Work required: Scan the entries below for "will" and copy each line that holds it.

+---+

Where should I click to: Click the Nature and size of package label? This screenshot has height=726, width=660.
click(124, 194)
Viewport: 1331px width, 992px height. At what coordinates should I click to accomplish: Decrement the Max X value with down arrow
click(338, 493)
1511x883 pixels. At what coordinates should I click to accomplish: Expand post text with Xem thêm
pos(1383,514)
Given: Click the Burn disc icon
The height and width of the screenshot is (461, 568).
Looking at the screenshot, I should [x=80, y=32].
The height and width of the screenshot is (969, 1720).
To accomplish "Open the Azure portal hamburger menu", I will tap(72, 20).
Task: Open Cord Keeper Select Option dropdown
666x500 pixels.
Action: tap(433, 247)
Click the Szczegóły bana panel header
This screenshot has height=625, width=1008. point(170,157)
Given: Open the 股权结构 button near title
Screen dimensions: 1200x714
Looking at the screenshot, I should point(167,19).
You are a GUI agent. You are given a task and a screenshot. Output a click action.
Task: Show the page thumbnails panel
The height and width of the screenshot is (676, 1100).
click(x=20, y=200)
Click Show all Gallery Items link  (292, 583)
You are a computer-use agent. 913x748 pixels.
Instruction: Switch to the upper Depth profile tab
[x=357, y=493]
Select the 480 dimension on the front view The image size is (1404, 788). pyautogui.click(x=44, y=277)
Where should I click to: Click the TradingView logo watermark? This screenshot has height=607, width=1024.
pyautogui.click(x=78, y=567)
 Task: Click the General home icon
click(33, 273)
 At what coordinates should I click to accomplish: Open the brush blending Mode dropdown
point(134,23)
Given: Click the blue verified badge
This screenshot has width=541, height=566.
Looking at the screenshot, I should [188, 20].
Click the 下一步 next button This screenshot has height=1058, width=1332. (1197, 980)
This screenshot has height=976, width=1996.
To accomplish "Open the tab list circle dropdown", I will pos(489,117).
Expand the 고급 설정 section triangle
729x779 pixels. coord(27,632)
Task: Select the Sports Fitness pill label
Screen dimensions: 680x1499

+---+

Written solution:
To accomplish "Open the Azure portal hamburger menu", I will tap(72, 20).
To accomplish "Open the tab list circle dropdown", I will pos(489,117).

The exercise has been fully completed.